• Selected passage
* * *

High Volatility Regime:
Mean Return: 0.66%
Std Dev: 4.58%
Number of Days: 113


###### ______________________________________________________________________________________________________________________________________

##### Simulating Volatility Regime Dependent Model Returns

Notice this Markov Chain Model has a Return Distribution with Kurtosis in Excess of the Normal Distribution

In other words, we are beginning to capture dynamics we observe in the market - no need to wait 1,000 years!

In [118]:
# Simulate returns using the Markov Chain and regime-specific distributions
n_steps = 10000
current_state = np.random.choice(states)  # Random initial state
simulated_returns = []

for _ in range(n_steps):
    # Get current regime parameters
    mu = regime_stats[current_state]['mean']
    sigma = regime_stats[current_state]['std']
    
    # Generate return from regime-specific distribution
    ret = np.random.normal(mu, sigma)
    simulated_returns.append(ret)
    
    # Transition to next state
    current_idx = states.index(current_state)

* * *

• Source information
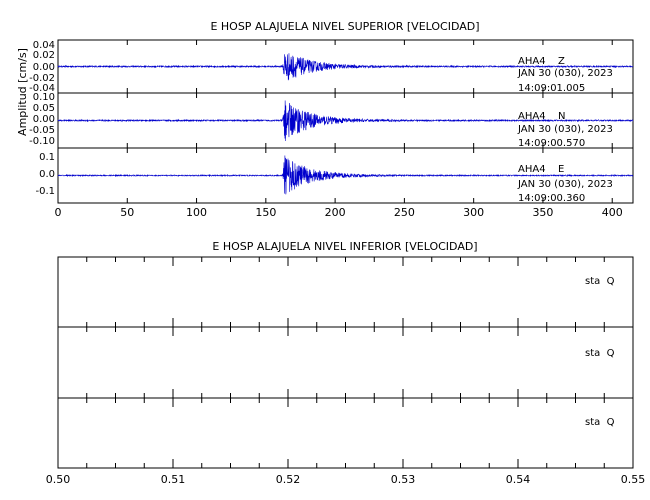  I want to click on component-code: Z, so click(562, 62).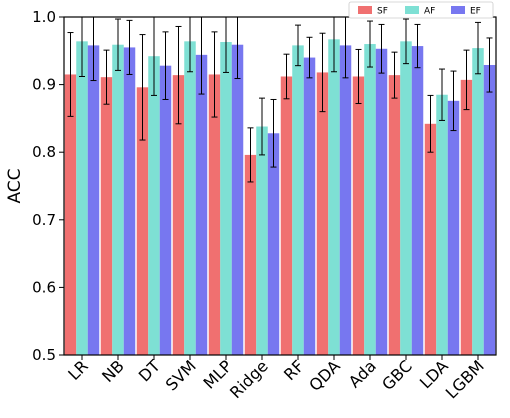 The image size is (510, 418). What do you see at coordinates (365, 10) in the screenshot?
I see `legend-swatch-sf` at bounding box center [365, 10].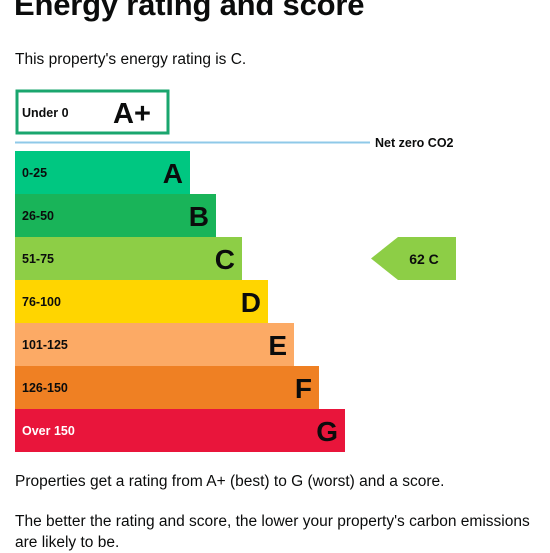  Describe the element at coordinates (45, 345) in the screenshot. I see `band-e-range: 101-125` at that location.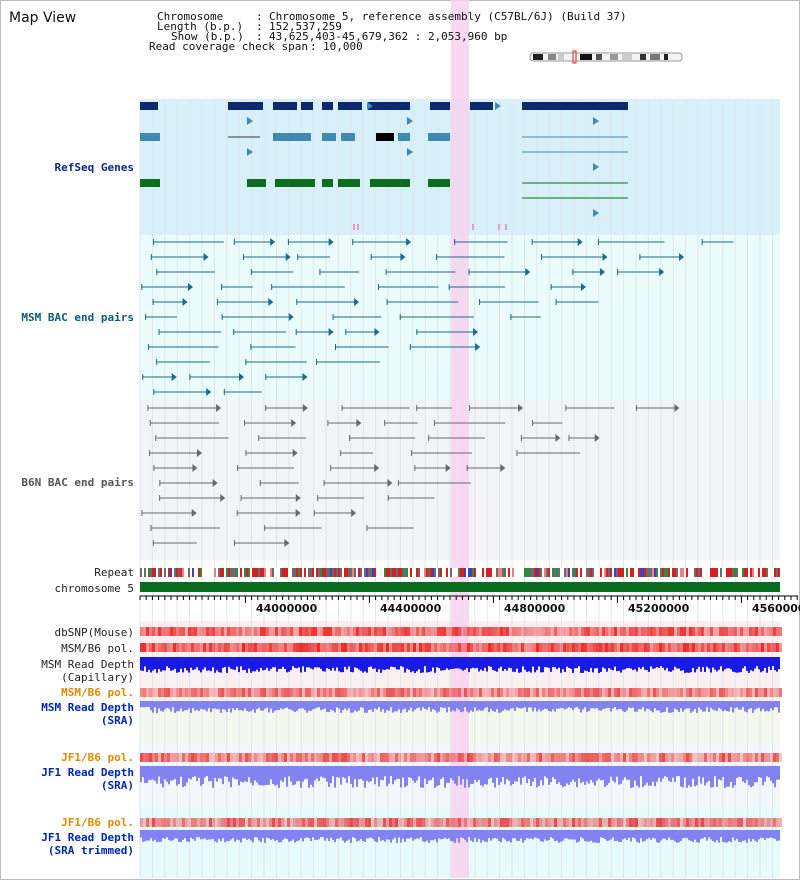 Image resolution: width=800 pixels, height=880 pixels. I want to click on track-label-msm-b6-pol-sra: MSM/B6 pol., so click(98, 692).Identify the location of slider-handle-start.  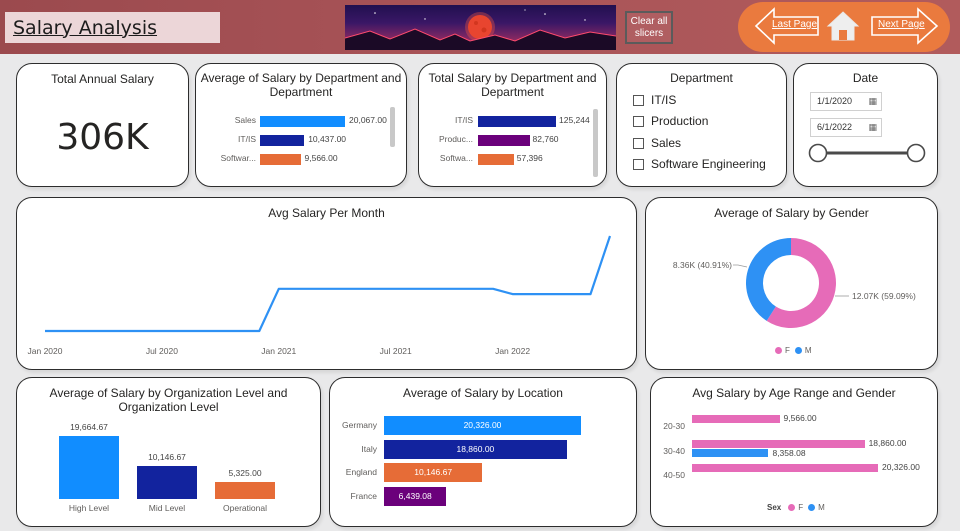
(818, 153).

* * *

• Tasks
• 1. In the volatility regime excerpt, how many days are counted in the high volatility regime?
• 2. Output the portion of the volatility regime excerpt between "Notice this Markov" and "wait 1,000 years!", inclusive.
• 3. Finish out the next part of the volatility regime excerpt, picking up after its final line of code.
The records have no role in what is asked here.

• Answers for the exercise
• 1. 113

• 2.
Notice this Markov Chain Model has a Return Distribution with Kurtosis in Excess of the Normal Distribution

In other words, we are beginning to capture dynamics we observe in the market - no need to wait 1,000 years!

• 3.
    current_state = states[np.random.choice(len(states), p=trans_matrix[current_idx])]

# Plot simulated returns vs normal distribution
simulated_returns = np.array(simulated_returns)
mu_sim = np.mean(simulated_returns)
sigma_sim = np.std(simulated_returns)

# Create histogram of simulated returns
fig = go.Figure()

# Add histogram of simulated returns
fig.add_trace(go.Histogram(
    x=simulated_returns*100,
    name='Simulated Returns',
    nbinsx=50,
    histnorm='probability density',
    opacity=0.75
))

# Add normal distribution curve
x = np.linspace(min(simulated_returns)*100, max(simulated_returns)*100, 1000)
y = 1/(sigma_sim*100 * np.sqrt(2 * np.pi)) * np.exp(-((x - mu_sim*100)**2) / (2 * (sigma_sim*100)**2))

fig.add_trace(go.Scatter(
    x=x,
    y=y,
    name='Normal Distribution',
    line=dict(color='red', width=2)
))

fig.update_layout(
    title='Simulated Returns Distribution vs Normal Distribution',
    xaxis_title='Return (%)',
    yaxis_title='Density',
    height=500,
    width=900,
    showlegend=True,
    plot_bgcolor='rgba(0,0,0,0)',
    paper_bgcolor='rgba(0,0,0,0)',
    font=dict(color='white'),
    xaxis=dict(
        showgrid=True,
        gridwidth=1,
        gridcolor='rgba(128,128,128,0.2)',
        zeroline=True,
        zerolinewidth=1,
        zerolinecolor='rgba(128,128,128,0.5)'
    ),
    yaxis=dict(
        showgrid=True,
        gridwidth=1,
        gridcolor='rgba(128,128,128,0.2)',
        zeroline=True,
        zerolinewidth=1,
        zerolinecolor='rgba(128,128,128,0.5)'
    )
)

fig.show()

print("\nSimulated Returns Statistics:")
print(f"Mean: {mu_sim*100:.2f}%")
print(f"Std Dev: {sigma_sim*100:.2f}%")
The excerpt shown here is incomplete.